Excerpt provided:

Wine: Production Methods & General Info Flashcards
Methode Champenoise
Methode Champenois is a multi-step process for producing sparkling wines of high quality. It involves two fermentations.
The first fermentation happens to produce a still wine (either white or rose). This wine is bottled along with yeast and a small amount of sugar (liqueur de tirage) and sealed with a bottle cap.
As the sugar ferments during this second fermentation it is trapped in the bottle by the cap, and dissolves into the wine itself.
From here the wine will be aged for a period of time (dictated by local custom and laws). This aging is done on the “lees” which are the spent yeast cells still present in the bottle after they’ve completed fermentation. Lees aging contributes both flavor and preservative properties to wine.
After aging, the wine is “riddled” - over the course of many days the bottles are turned very slightly each day until they stand straight up on their heads - the dead yeast cells (lees) coming to rest in the top of the bottle neck.

Directions:
[1] Please copy the part of the wine flashcard text that begins at the words "Wine: Production Methods" and stops after the words "properties to wine.".
[2] According to the wine flashcard text, what are the lees?
The data after this point is separate from the wine text.

Extracted records:

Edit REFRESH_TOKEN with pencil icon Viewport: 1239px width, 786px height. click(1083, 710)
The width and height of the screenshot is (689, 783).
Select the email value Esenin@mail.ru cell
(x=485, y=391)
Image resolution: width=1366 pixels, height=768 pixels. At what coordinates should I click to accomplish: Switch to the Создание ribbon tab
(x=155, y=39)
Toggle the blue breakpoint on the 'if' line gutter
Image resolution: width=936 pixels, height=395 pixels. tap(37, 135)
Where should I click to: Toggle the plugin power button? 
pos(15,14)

...

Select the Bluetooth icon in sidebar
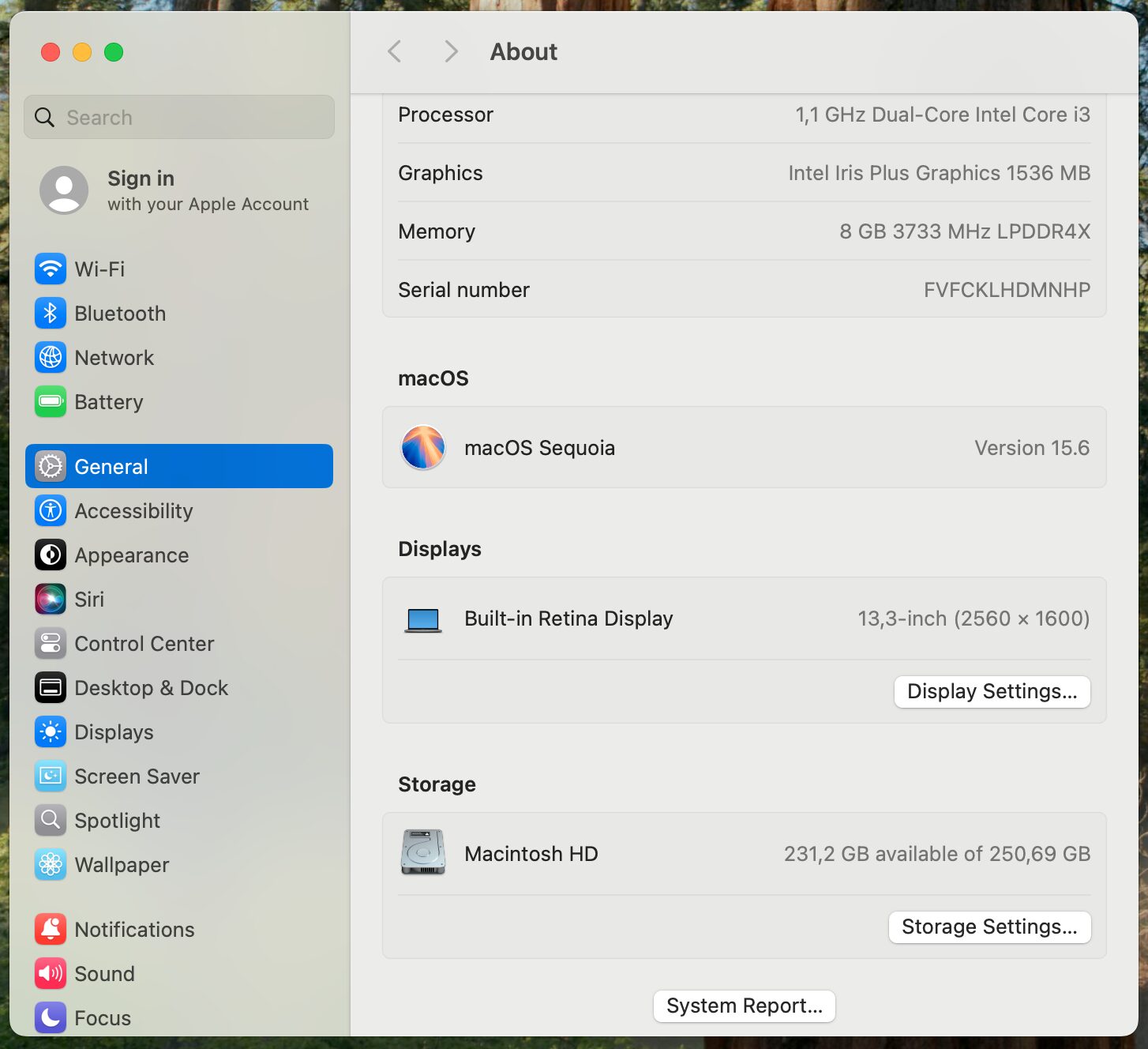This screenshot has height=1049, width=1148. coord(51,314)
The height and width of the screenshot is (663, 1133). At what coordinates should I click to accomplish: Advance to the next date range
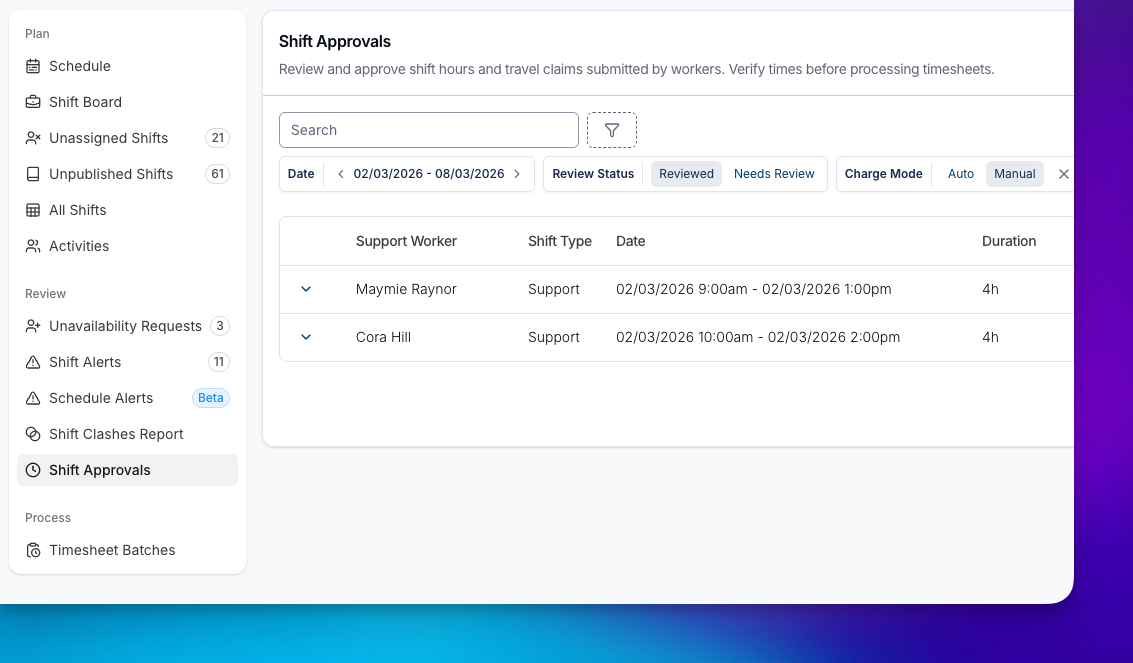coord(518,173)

* * *

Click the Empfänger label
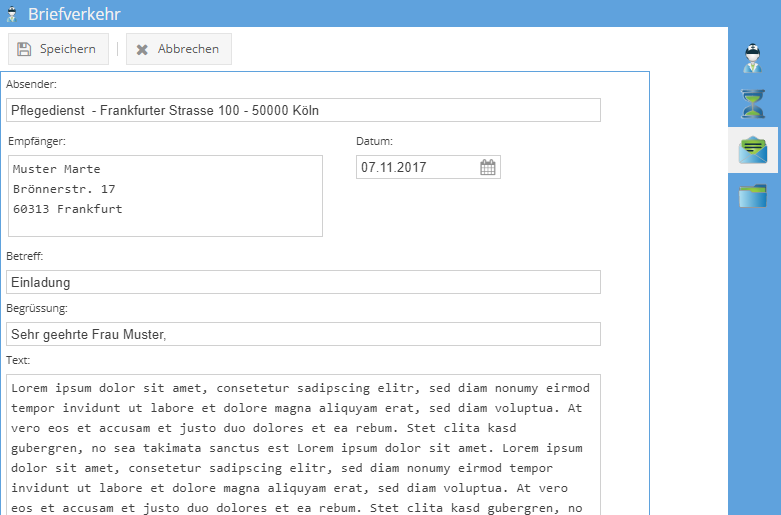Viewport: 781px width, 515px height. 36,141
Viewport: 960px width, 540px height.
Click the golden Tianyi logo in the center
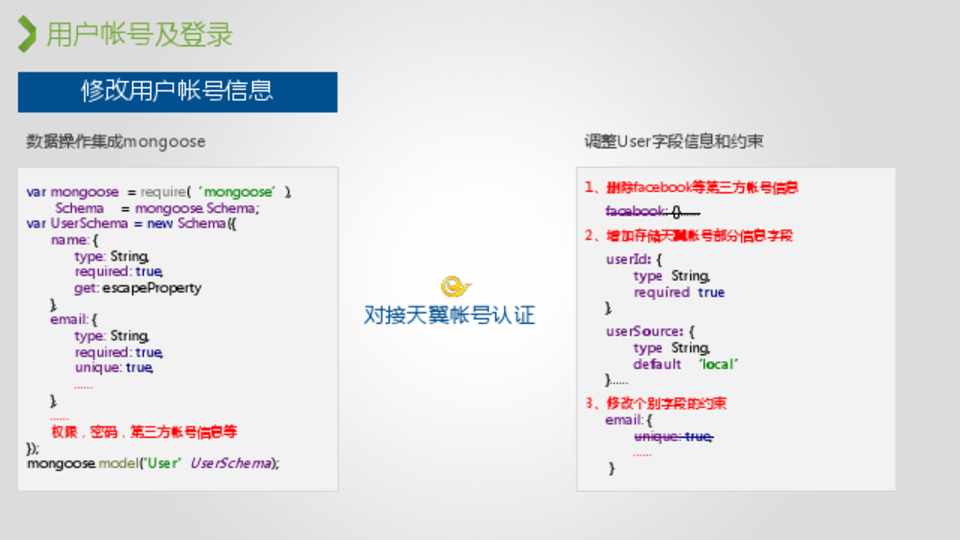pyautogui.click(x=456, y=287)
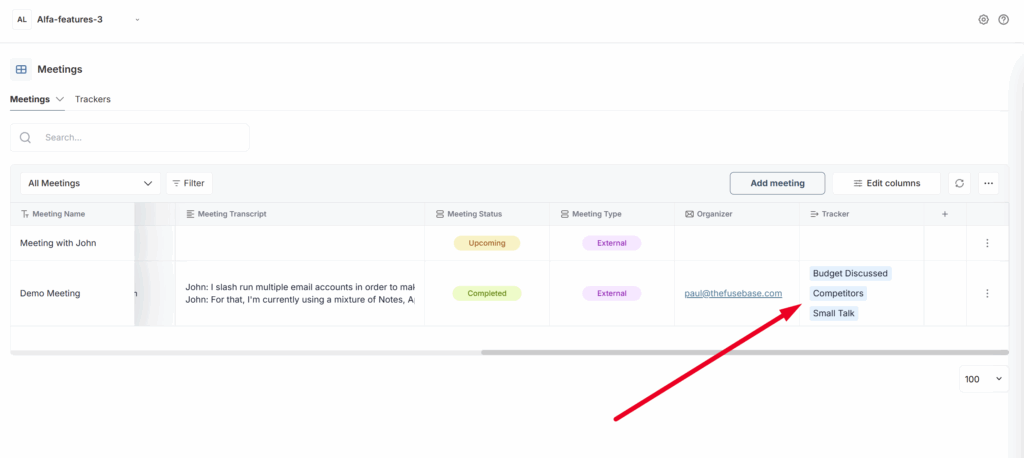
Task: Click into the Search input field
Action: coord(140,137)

Exercise results:
[1]
Wine: Production Methods & General Info Flashcards
Methode Champenoise
Methode Champenois is a multi-step process for producing sparkling wines of high quality. It involves two fermentations.
The first fermentation happens to produce a still wine (either white or rose). This wine is bottled along with yeast and a small amount of sugar (liqueur de tirage) and sealed with a bottle cap.
As the sugar ferments during this second fermentation it is trapped in the bottle by the cap, and dissolves into the wine itself.
From here the wine will be aged for a period of time (dictated by local custom and laws). This aging is done on the “lees” which are the spent yeast cells still present in the bottle after they’ve completed fermentation. Lees aging contributes both flavor and preservative properties to wine.

[2] The lees are the spent yeast cells still present in the bottle after they've completed fermentation.